This thread gives me the perfect opportunity to link to comedian John Mullaney’s hilarious (and NSFW) analysis of the movie.
My parents got married in 1958. I was born in 1969. I do have older siblings, but my oldest sister wasn’t born until 1961. And we were a Catholic family, no methods of prevention allowed. Just because a couple is married doesn’t automatically mean they are instantly going to pop out all their babies in the first few years. Late-in-life kids do happen (and kept happening in my own mother’s case…I have three younger siblings.) There’s no inconsistency with Marty’s age.
Actually, what bothers me most about Marty’s time travel trip is that neither of his parents seem to recognize that their youngest son looks remarkably like the guy who was so vitally important to them getting together in the first place. Did Marty’s father never stop to think “Hey waitaminute, this kid looks suspiciously like the guy whom my wife was majorly crushing on just before we got together! And then he just disappeared – at least, I never saw him again…”
I did see an explanation for this somewhere.
(paraphrased) Marty was only in the past for a few days at most. It’s now 20+years later, they don’t clearly remember what Marty looked like. Since “their” Marty grew into looking like he does, it’s not the same as suddenly seeing Marty 20 years later. (paraphrased)
I could believe something like that, but it seems odd that they don’t have pictures from the prom showing Marty. If his dad ran across one of those he might start wondering.
This seems a bit silly as a discussion topic, but here’s my contribution…
My parents married in 1948. My older brother was born in 1950, I was born in 1953, my younger brother was born in 1958, and my younger sister was born in 1962. What’s the issue here? There were no miscarriages and every birth was planned (my mother always wanted a girl, so they tried four times).
Holy crap, my son is a dead ringer for that guy! Hang on; let me check another photo. Holy crap, he’s also a dead ringer for my great-grandfather, Seamus McFly!
Other than the posed formal pictures, there wouldn’t be any cameras around.
Like Prince Albert!
Then he notices that his wife is a dead ringer for great gramma Maggie, and decides never to think about the issue ever again.
I grew up in the 50s/60s. Large families were not uncommon, especially among Catholics, but most families were smaller. We had 3 kids, which was about typical. And we were Catholics.
Then he sees the pictures from the carnival of what looks like ZZ Top and quietly loses his mind.
Gets insanely rich from the resulting book.
In 1955? No camera phones, sure, but there’d likely be a floating photographer for the school paper and yearbook, and he’d get certainly of shots of the band. No reason to think there’d be a surviving closeup of Marty though.
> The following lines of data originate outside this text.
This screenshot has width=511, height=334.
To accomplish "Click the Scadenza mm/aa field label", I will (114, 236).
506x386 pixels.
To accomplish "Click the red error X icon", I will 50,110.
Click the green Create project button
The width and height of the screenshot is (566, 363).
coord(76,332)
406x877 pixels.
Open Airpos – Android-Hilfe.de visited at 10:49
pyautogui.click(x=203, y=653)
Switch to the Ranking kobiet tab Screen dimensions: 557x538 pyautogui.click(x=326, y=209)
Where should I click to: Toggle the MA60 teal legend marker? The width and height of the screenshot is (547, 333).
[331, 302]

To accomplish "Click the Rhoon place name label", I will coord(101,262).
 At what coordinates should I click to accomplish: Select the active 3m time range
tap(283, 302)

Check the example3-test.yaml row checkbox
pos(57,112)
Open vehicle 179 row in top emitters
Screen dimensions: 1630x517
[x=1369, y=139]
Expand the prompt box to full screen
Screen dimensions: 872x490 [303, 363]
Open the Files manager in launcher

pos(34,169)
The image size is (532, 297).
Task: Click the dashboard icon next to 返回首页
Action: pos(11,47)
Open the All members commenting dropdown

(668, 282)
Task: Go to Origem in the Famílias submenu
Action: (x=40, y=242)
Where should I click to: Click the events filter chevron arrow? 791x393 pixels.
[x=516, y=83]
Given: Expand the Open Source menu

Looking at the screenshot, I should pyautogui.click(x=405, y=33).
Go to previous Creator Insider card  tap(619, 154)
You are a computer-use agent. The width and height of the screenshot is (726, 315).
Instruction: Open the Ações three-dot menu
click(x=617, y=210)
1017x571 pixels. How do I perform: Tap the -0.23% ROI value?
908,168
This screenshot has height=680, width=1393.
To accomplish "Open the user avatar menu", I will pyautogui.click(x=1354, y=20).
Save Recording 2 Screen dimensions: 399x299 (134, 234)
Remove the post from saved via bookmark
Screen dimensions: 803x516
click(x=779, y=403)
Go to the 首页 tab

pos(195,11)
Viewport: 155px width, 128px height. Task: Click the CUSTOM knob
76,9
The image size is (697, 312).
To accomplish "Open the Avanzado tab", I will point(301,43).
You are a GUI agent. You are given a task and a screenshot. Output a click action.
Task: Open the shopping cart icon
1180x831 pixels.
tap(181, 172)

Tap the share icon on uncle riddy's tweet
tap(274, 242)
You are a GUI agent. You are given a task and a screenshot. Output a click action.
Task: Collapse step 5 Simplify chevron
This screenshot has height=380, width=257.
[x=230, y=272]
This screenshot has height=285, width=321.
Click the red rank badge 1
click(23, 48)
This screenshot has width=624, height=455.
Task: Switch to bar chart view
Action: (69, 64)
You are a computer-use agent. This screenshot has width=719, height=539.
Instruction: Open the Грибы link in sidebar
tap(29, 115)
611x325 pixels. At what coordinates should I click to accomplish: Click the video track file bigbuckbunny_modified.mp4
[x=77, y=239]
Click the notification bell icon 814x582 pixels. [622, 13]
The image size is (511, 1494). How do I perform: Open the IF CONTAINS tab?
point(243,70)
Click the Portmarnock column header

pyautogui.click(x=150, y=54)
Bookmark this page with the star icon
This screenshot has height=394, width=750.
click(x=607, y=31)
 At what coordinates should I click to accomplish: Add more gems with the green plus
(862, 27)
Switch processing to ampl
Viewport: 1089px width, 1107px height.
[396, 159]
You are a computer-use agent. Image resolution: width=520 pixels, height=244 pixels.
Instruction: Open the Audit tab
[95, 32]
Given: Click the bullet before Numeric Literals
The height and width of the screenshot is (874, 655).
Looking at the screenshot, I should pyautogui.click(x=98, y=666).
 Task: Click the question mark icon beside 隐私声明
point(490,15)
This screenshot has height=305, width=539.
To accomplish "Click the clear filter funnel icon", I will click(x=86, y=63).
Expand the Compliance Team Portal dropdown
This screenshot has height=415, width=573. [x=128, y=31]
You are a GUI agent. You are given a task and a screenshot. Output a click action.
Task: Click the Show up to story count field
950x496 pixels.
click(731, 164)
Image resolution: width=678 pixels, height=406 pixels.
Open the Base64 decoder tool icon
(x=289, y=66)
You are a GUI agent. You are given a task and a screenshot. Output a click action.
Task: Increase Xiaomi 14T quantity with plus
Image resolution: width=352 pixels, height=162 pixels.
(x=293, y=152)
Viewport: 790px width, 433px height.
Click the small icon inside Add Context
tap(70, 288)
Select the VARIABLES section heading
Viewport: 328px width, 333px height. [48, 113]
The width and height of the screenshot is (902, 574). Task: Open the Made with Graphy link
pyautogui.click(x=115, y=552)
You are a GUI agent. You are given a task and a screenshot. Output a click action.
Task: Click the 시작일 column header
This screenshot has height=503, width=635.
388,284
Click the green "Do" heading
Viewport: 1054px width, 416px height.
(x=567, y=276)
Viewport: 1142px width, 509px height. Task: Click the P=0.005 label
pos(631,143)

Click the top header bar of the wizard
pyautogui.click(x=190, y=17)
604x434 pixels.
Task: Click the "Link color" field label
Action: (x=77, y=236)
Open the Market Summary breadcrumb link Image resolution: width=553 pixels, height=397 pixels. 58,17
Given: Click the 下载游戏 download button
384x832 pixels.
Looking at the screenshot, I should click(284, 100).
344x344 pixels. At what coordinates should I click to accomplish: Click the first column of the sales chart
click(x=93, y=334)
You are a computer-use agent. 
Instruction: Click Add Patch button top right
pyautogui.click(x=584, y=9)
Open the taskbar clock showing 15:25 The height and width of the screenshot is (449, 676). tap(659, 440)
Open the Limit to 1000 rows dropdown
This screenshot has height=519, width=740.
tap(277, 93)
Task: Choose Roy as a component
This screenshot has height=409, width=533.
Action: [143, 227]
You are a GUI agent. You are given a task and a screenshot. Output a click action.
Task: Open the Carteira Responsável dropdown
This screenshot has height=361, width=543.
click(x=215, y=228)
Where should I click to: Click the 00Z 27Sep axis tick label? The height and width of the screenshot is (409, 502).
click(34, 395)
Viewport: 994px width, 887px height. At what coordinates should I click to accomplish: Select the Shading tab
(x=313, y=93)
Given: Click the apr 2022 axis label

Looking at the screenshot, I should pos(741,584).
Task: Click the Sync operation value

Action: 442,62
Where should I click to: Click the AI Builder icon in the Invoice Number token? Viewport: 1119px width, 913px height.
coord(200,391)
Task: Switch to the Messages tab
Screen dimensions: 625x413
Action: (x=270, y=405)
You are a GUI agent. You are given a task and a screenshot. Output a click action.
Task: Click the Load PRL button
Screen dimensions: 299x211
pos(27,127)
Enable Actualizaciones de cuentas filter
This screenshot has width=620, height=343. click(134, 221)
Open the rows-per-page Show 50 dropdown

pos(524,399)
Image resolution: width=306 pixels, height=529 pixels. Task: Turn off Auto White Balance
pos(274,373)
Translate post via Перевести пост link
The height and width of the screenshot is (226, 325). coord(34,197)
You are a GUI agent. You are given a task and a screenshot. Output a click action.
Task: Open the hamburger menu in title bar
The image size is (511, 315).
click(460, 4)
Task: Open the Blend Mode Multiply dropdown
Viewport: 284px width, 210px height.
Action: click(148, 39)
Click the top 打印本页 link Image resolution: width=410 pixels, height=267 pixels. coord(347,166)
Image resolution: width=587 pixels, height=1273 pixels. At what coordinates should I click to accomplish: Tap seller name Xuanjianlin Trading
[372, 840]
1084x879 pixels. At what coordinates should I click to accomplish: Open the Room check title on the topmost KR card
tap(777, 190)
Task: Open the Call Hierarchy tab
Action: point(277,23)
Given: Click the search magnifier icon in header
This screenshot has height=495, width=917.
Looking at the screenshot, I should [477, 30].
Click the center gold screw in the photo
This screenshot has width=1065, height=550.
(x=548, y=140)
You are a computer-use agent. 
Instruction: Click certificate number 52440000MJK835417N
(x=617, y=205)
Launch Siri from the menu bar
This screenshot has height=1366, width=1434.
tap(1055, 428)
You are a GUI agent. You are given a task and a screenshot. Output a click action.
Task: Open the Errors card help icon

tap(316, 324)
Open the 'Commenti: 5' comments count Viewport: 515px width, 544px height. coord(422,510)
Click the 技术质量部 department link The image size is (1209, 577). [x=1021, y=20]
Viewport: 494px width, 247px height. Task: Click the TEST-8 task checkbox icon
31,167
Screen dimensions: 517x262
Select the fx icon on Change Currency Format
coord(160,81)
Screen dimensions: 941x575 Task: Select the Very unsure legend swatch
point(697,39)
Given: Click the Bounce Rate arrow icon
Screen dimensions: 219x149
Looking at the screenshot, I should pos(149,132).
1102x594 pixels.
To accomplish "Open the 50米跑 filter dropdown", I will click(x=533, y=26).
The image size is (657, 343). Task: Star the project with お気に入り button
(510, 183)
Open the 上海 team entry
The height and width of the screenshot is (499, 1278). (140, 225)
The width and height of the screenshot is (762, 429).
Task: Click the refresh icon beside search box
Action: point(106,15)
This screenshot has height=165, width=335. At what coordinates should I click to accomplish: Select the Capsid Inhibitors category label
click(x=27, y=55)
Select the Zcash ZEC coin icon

People had Kodak Brownies and plenty of other cameras. It’s 1955, not 1855.
That’s the part I was thinking of. Did school papers use photos then? I graduated in 78 and the few photos used weren’t great quality by the time they wound up in print.
But it’s highly unlikely anyone would be carrying them on their person at the dance. Maybe stashed in the car but no impromptu selfies or group shots.
I was a bit not yet quite born in 1955 but a few years later is quite common for people to carry cameras to events like a prom. True, it’s more likely to have pictures taken at home or something formal at the prom that Marty wouldn’t appear in, but there’s the possibility some girl without a date wearing horn-rimmed glasses had a Brownie hanging from a strap around her neck.
True, but it’s unlikely that George & Lorraine would have copies of the pictures Ms. Horn-rim took. All they’d realistically still have in 1985 are whatever pictures are in the yearbook. Which are very unlikely to have a closeup of Marty.
The question I always wondered is Marty was so important to them meeting you would think they would have named their first son Marty rather than their second in the new timeline.
There are lots of people that happen to look like people from the past, and it’s common for people to joke that they’re time travelers. In general people don’t think that Eddie Murphie, Nick Cage, or Keanau Reeves actually traveled in time, they’re just considered an amusing coincidence. - YouTube
Now that would’ve been a great twist. Marty comes back to find his brother named Marty and he’s named Calvin.